The novel explores complex themes, such as teen pregnancy, adultery, divorce and love. But the way it’s told through various mediums (texts, letters etc.) mitigates slightly. You’re aware of the issues and in some instances you can see where the story is going, but it’s never too serious or sombre which makes this a lighter read. At some points I was so frustrated with where the story was going I nearly put it down, but then this feeling of frustration reveals how invested I’d become in Alex and Rosie, their near misses and life dramas without even realising it.

I wouldn’t go hugely out of my way to recommend it, but I would say that if you had some free time and wanted to fill it with an easy read, then this would be a good choice. I mean ― I read the whole thing in a day. Demolished it.

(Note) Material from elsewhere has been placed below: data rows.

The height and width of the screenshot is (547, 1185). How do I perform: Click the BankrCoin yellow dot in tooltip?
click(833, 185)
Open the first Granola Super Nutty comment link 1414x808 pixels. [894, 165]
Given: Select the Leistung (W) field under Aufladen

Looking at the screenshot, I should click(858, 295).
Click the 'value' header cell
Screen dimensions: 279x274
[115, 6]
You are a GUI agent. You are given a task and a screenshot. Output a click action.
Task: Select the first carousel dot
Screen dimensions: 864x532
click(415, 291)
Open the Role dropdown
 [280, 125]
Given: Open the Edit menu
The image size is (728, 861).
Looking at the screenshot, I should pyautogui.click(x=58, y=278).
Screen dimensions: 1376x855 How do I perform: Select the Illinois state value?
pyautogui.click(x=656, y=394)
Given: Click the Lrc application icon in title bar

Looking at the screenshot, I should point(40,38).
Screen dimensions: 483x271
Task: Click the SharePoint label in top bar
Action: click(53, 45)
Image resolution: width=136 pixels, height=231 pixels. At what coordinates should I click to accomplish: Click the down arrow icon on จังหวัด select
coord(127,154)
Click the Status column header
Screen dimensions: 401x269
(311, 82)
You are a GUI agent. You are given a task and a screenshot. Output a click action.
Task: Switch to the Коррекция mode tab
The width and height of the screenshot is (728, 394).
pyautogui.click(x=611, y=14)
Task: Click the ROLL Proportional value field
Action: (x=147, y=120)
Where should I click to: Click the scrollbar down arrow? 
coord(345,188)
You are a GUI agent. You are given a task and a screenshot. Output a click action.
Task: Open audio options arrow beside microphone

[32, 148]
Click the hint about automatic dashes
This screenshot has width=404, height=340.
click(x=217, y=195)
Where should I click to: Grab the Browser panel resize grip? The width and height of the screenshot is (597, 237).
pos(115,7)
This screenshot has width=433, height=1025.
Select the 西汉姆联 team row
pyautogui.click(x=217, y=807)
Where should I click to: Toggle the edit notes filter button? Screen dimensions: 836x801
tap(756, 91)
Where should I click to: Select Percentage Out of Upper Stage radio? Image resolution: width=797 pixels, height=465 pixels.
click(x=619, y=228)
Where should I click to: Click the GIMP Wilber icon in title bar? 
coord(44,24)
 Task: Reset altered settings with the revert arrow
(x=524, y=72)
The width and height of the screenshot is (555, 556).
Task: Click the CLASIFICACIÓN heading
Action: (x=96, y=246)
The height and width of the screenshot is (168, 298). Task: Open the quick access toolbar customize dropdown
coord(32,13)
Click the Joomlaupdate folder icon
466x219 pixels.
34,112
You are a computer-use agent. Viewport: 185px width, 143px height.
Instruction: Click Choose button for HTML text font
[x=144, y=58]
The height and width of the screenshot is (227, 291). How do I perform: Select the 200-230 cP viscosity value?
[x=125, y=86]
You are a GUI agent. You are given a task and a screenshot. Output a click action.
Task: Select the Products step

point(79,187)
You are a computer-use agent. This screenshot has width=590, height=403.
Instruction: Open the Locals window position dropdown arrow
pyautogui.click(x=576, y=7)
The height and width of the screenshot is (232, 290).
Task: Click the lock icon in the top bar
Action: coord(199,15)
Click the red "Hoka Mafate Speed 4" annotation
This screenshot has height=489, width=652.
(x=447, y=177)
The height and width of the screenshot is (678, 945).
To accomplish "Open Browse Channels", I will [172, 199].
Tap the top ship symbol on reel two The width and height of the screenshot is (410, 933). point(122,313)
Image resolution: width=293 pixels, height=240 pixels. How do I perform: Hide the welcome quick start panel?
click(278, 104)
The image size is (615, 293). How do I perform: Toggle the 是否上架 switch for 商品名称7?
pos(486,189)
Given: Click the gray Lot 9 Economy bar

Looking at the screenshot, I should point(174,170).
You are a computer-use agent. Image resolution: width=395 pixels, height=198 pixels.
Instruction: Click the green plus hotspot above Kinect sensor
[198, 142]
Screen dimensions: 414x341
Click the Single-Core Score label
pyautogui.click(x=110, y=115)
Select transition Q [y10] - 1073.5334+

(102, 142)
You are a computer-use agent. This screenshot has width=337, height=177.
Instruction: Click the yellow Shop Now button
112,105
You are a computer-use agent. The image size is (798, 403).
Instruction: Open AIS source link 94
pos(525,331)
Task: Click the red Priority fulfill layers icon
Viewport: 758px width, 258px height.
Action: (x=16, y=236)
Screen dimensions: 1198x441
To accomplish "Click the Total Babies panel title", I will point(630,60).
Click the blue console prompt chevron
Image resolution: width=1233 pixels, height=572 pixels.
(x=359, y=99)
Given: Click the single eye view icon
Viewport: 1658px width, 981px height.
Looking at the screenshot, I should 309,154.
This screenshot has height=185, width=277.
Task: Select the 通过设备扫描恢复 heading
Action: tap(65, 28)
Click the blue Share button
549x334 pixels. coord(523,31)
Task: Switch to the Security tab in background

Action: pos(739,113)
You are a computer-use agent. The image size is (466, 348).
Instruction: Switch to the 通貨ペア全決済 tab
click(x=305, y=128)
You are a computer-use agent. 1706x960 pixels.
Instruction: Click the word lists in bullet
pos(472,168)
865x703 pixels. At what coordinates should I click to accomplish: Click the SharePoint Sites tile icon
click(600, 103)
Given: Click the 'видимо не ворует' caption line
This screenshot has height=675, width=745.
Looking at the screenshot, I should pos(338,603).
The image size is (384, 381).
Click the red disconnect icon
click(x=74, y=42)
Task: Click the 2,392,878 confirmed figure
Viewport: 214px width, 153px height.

There are some things I wasn’t overly keen on, for example, how long the book spans (read it and you’ll see). I also struggled with Alex’s misplaced sense of responsibility; he marries because of a pregnancy and his future father-in-law is also his boss. For me it went a little far, I just wanted to stamp ‘doormat’ on his head, the same of Rosie in her marriage. I mean, how could she not know what was going on? Her husband was slimy from the start.

The ending was feel good, but it could have also been reached so much sooner – hence the boring rating. I don’t mean boring as it it was all a boring read, just that it dragged on a little too long for me. The miscommunication between the two is funny, frustrating and heartfelt at times. Doesn’t this reflect modern society well – how we never communicate clearly and miss chances in life? It’s a perfect example of how easy it is to miss love that’s right in front of our face.